BEIJING – China said Tuesday that a boy who disappeared 25 years ago after being picked by the Dalai Lama as Tibetan Buddhism’s second-highest figure is now a college graduate with a stable job.
Very little information has been given about Gedhun Choekyi Nyima or his family since he went missing at age 6 shortly after being named the 11th Panchen Lama.
China, which claims that Tibet is part of its territory, named another boy to the position, Gyaltsen Norbu, who is rarely seen and is believed to spend most of his time in Beijing. He is generally viewed as a political figure under Beijing's control and shares none of the Dalai Lama's global fame.
Foreign ministry spokesperson Zhao Lijian said Gedhun Choekyi Nyima “received free compulsory education when he was a child, passed the college entrance examination and now has a job." Zhao said neither the now-31-year-old man or his family wishes to be disturbed in their “current normal lives.” No other details were given.
The tussle between Beijing and the Dalai Lama, who fled into exile in 1959, concerns who will determine the future of Tibetan Buddhism, which still commands heavy sway over the people of the Himalayan region that China says has been its territory for centuries but which many Tibetans believe was largely independent.
Tibet’s self-declared government-in-exile in India marked the 25th anniversary of Gedhun Choekyi Nyima's disappearance by calling on Beijing on Sunday to account for his whereabouts.

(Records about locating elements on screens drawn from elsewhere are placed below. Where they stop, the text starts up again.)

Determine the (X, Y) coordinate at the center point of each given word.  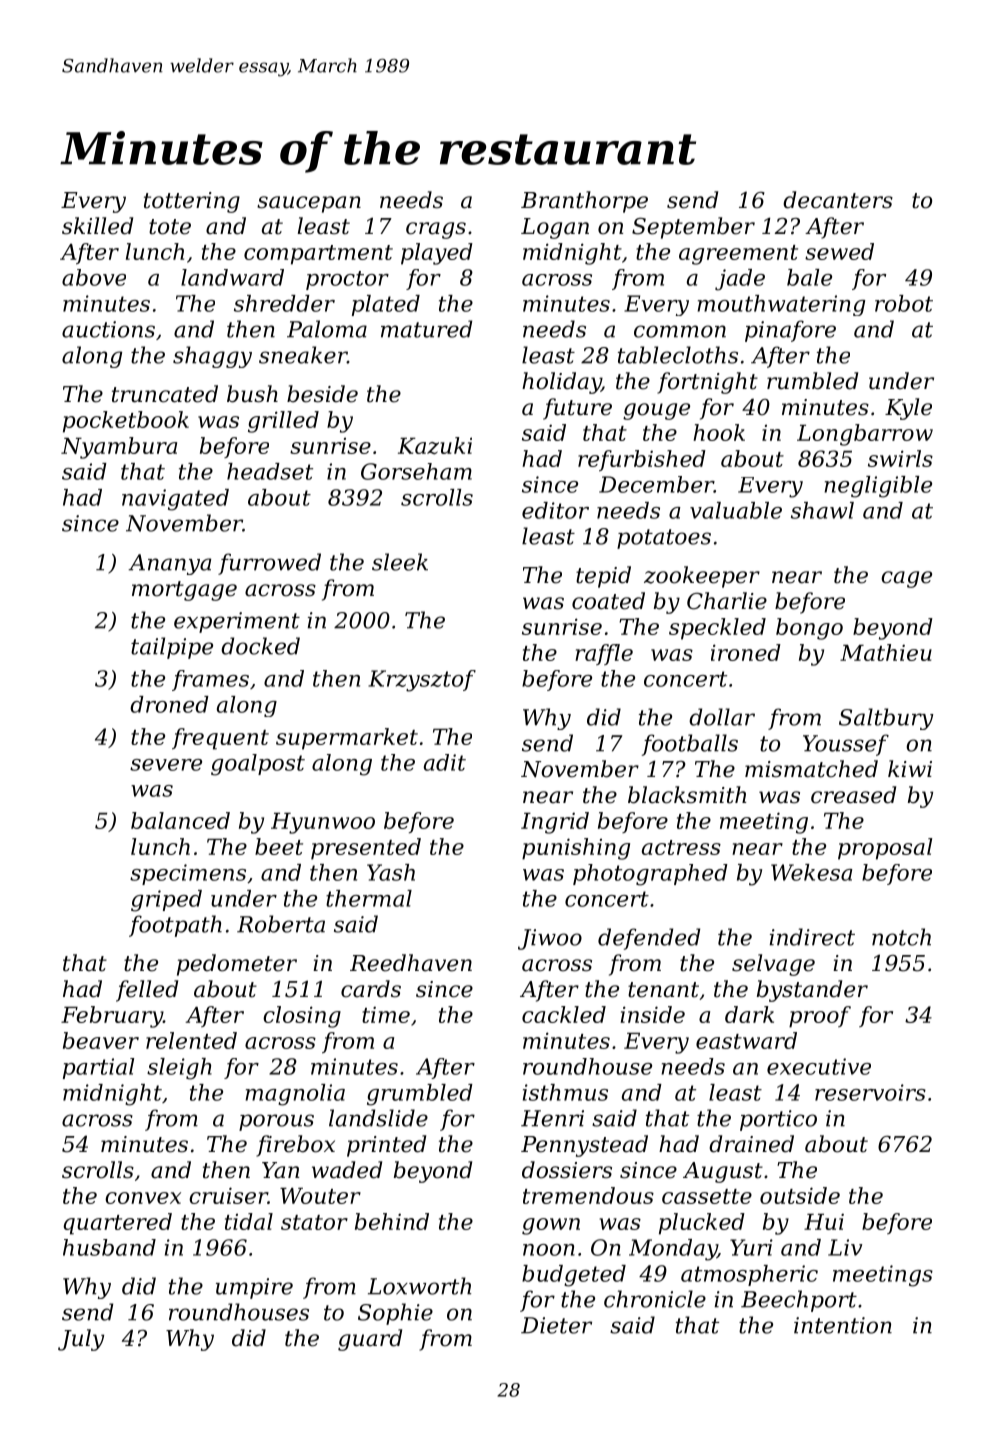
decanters (838, 200)
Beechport (799, 1301)
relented (191, 1040)
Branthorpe (584, 202)
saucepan (309, 204)
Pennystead (584, 1146)
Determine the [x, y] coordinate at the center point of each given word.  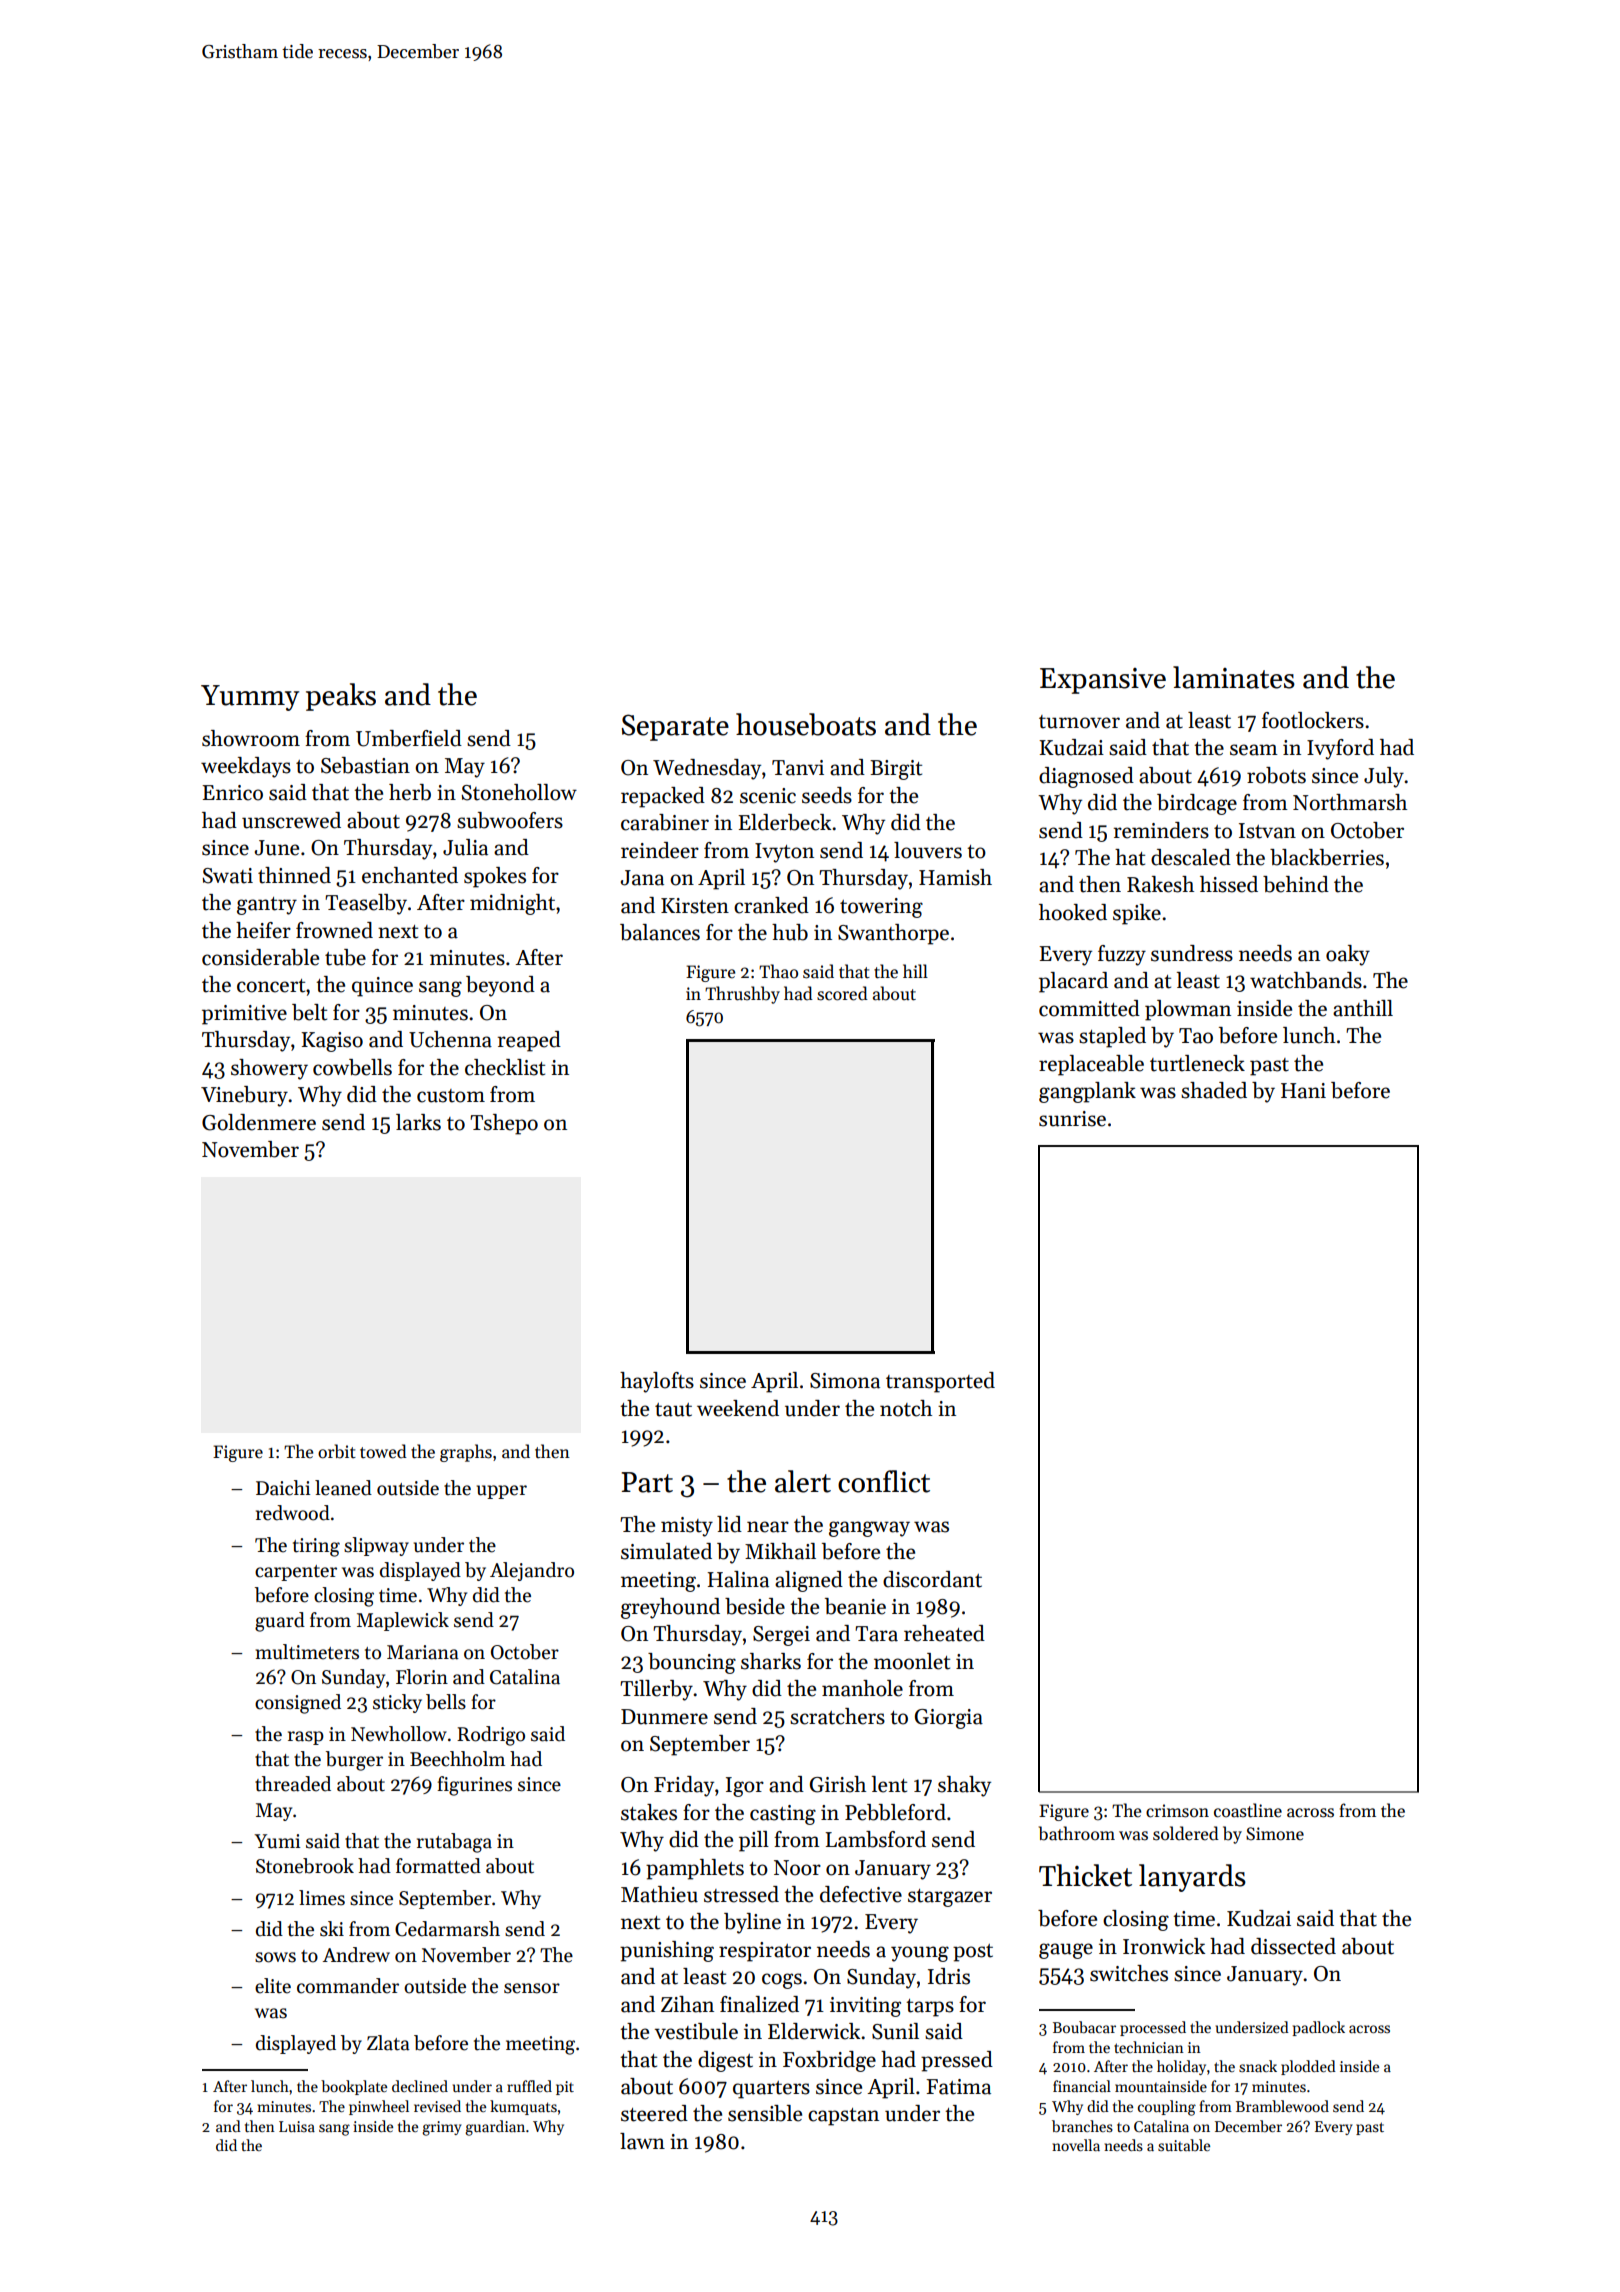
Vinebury [244, 1096]
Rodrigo [491, 1736]
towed [383, 1451]
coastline [1248, 1810]
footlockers [1313, 720]
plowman [1188, 1010]
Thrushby [742, 995]
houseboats [806, 724]
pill [754, 1841]
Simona [845, 1381]
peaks [341, 697]
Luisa [297, 2126]
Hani [1303, 1091]
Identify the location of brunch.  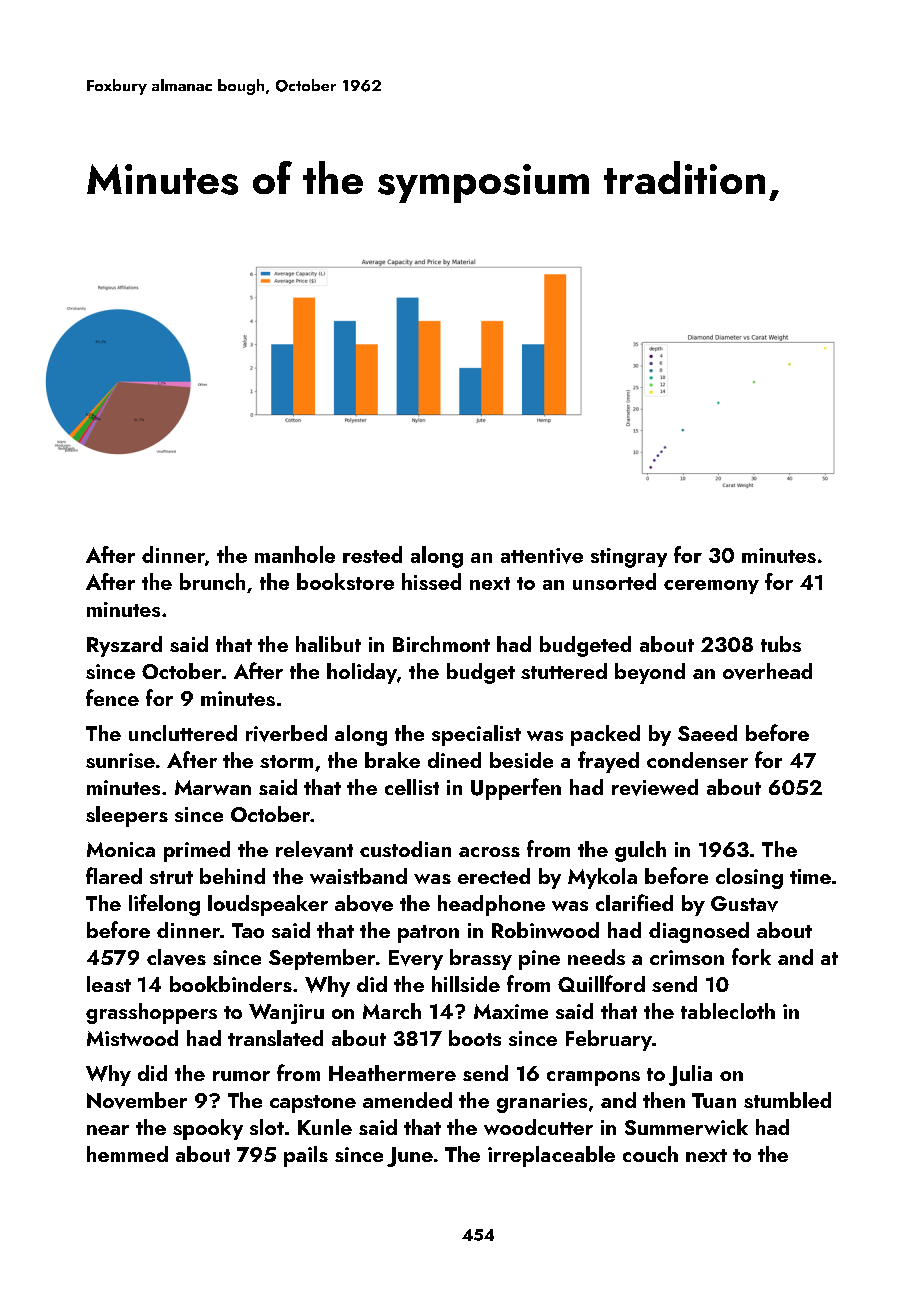
(212, 581).
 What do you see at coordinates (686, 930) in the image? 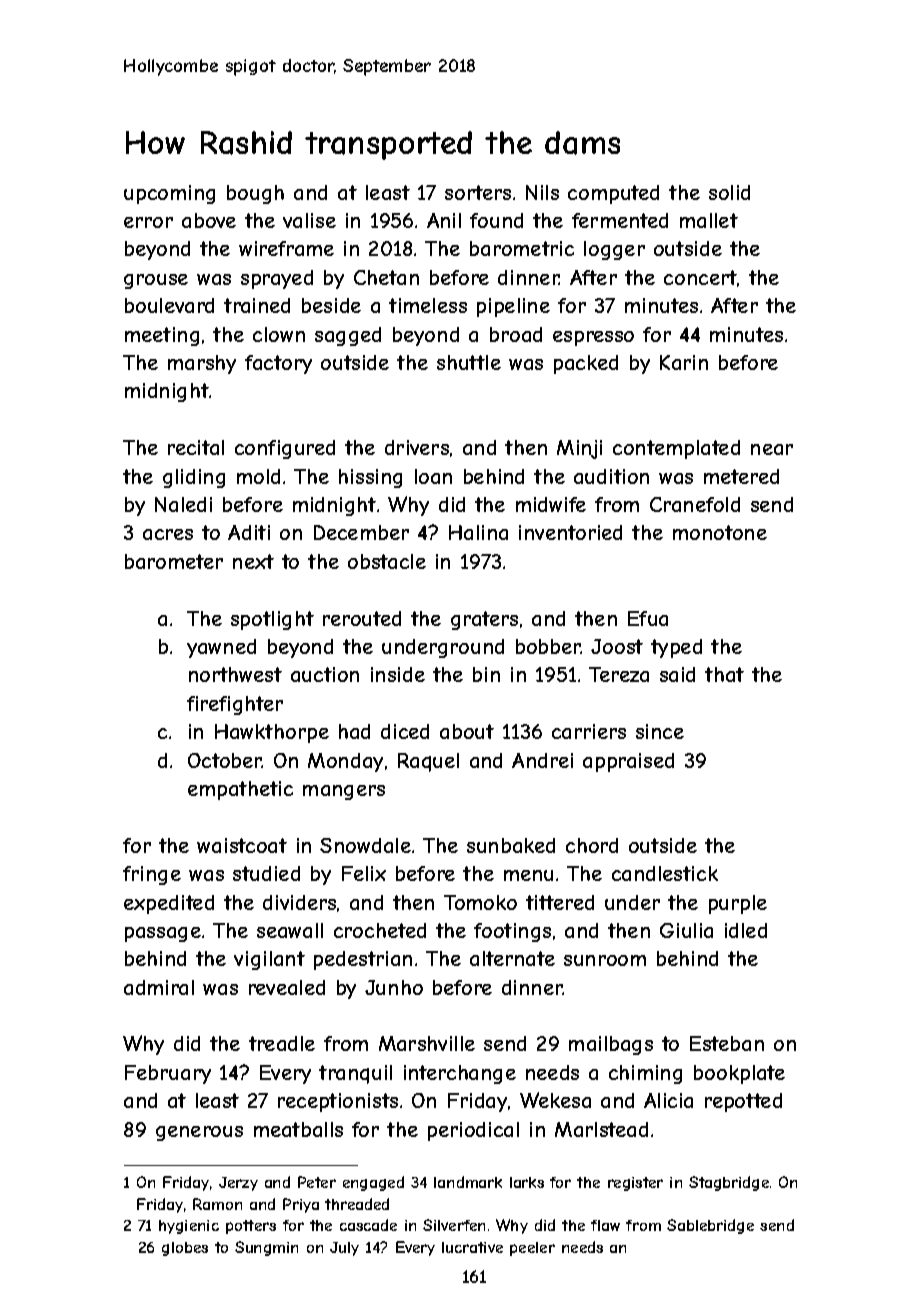
I see `Giulia` at bounding box center [686, 930].
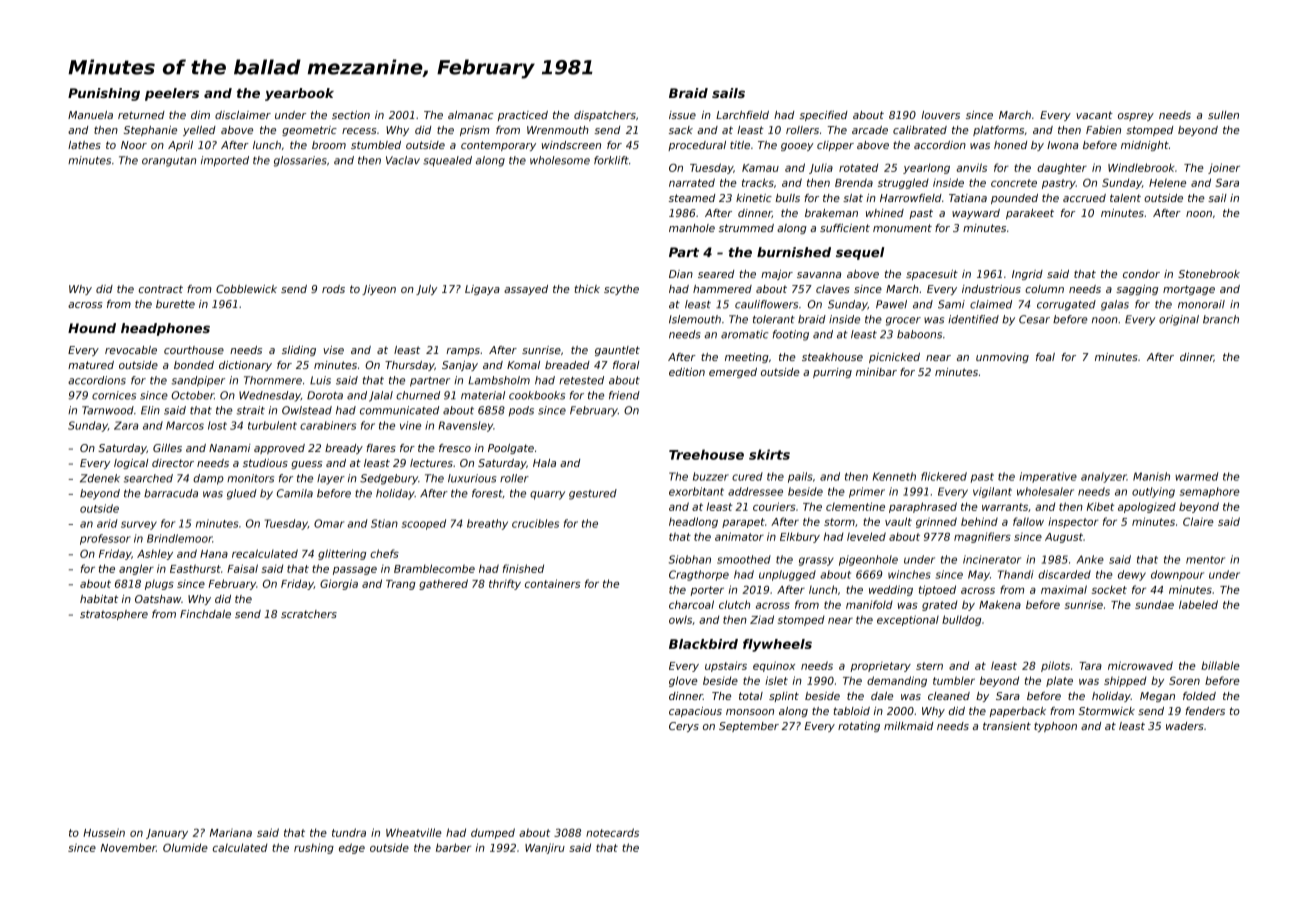 Image resolution: width=1308 pixels, height=924 pixels. What do you see at coordinates (169, 162) in the screenshot?
I see `orangutan` at bounding box center [169, 162].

“China’s abduction of the Panchen Lama and forcible denial of his religious identity and right to practice in his monastery is not only a violation of religious freedom but also a gross violation of human rights,” the Tibetan parliament in northern India, known as the Kashag, said in a statement.
U.S. Secretary of State Mike Pompeo also issued a statement on Monday calling on China to “immediately make public the Panchen Lama’s whereabouts and to uphold its own constitution and international commitments to promote religious freedom for all persons."
The Dalai Lama named the original Panchen Lama with the help of Tibetan lamas trained in reading portents and signs. China claims the reincarnate can only be chosen by pulling lots from a golden urn, a method it used to pick its own candidate under the control of the officially atheistic ruling Communist Party.
Traditionally, the Panchen Lama has served as teacher and aide to the Dalai Lama, Tibetan Buddhism’s highest leader who is now 84 and is accused by Beijing of seeking independence for Tibet. The Dalai Lama denies that and says he advocates greater autonomy for the region.